• **Task directions**
Only one stretch of the data below is needed. Output the lines from the one with "[youtube] (999, 73)" up to and including the one with "[wp] (205, 1079)", exactly as they stand.

──────────────────────────────

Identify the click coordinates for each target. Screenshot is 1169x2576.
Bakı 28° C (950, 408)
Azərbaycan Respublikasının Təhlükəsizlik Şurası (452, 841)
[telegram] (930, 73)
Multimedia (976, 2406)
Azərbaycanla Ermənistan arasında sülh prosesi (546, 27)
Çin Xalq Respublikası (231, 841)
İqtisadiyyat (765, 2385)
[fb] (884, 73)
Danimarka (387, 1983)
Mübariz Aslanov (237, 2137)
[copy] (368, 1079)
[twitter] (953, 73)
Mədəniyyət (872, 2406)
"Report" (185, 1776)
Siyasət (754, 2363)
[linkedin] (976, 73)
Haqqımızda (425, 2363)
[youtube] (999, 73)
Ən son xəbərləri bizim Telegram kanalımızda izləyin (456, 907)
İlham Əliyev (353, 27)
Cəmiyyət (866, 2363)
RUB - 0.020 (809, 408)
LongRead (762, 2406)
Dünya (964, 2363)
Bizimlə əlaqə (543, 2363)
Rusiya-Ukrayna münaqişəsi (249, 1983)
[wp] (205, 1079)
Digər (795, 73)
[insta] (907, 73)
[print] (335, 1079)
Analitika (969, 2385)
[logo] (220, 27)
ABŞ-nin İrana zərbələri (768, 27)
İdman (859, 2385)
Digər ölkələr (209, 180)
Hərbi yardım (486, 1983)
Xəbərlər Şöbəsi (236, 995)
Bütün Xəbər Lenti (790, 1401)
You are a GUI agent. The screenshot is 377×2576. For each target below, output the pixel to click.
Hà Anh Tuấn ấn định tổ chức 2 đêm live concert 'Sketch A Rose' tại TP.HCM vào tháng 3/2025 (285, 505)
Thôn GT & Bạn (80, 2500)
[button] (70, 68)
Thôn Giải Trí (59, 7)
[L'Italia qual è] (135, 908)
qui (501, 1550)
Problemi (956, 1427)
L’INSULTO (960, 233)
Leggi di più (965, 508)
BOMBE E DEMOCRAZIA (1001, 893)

──────────────────────────────

• **Exercise response**
[youtube] (999, 73)
Ən son xəbərləri bizim Telegram kanalımızda izləyin (456, 907)
İlham Əliyev (353, 27)
Cəmiyyət (866, 2363)
RUB - 0.020 (809, 408)
LongRead (762, 2406)
Dünya (964, 2363)
Bizimlə əlaqə (543, 2363)
Rusiya-Ukrayna münaqişəsi (249, 1983)
[wp] (205, 1079)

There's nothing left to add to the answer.